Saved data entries
────────────────

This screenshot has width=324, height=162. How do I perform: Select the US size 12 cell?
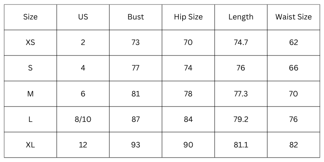pyautogui.click(x=83, y=145)
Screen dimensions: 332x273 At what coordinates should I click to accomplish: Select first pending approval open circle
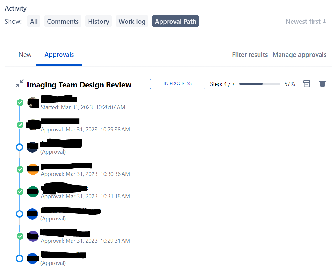pyautogui.click(x=19, y=147)
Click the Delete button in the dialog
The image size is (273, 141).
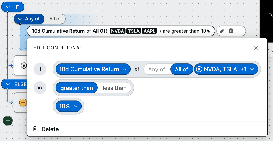(x=50, y=129)
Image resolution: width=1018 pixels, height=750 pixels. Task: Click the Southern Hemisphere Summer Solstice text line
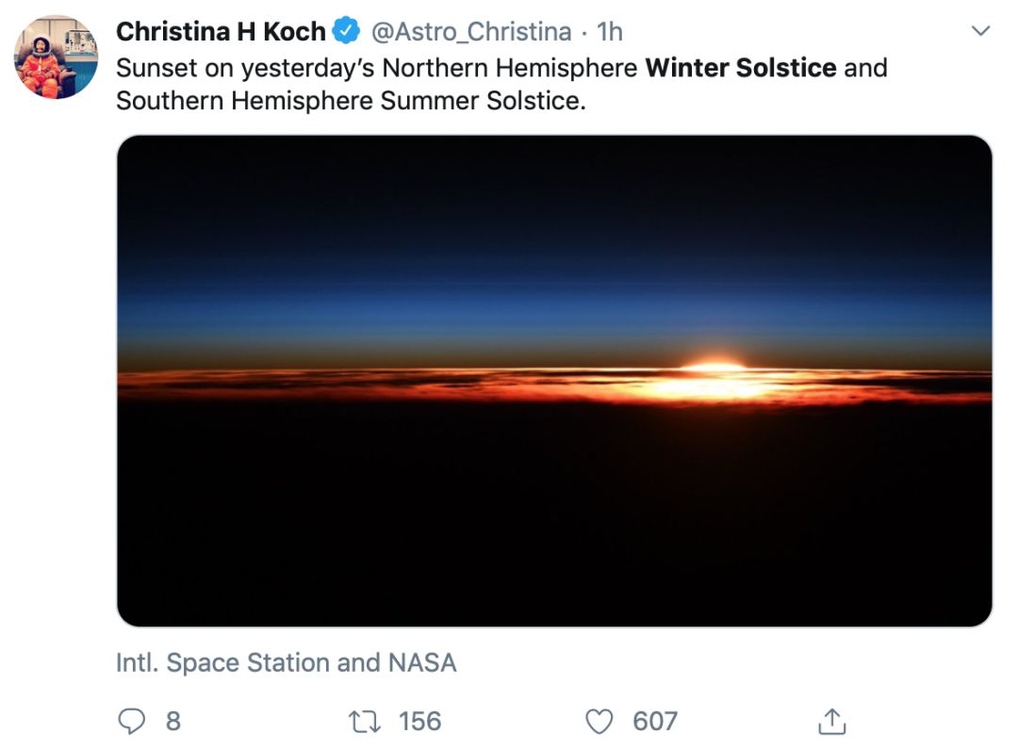coord(351,100)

────────────────

ABOUT THIS TASK
Your answer must be the lines from the one containing "Screen dimensions: 332x273" through the last line of the records, copied exactly, with no pictures.

YOUR SOLUTION
Screen dimensions: 332x273 At what coordinates should I click to accomplish: Select first pending approval open circle
pyautogui.click(x=19, y=147)
Click the Delete button in the dialog
The image size is (273, 141).
(x=50, y=129)
Image resolution: width=1018 pixels, height=750 pixels. Task: Click the Southern Hemisphere Summer Solstice text line
coord(351,100)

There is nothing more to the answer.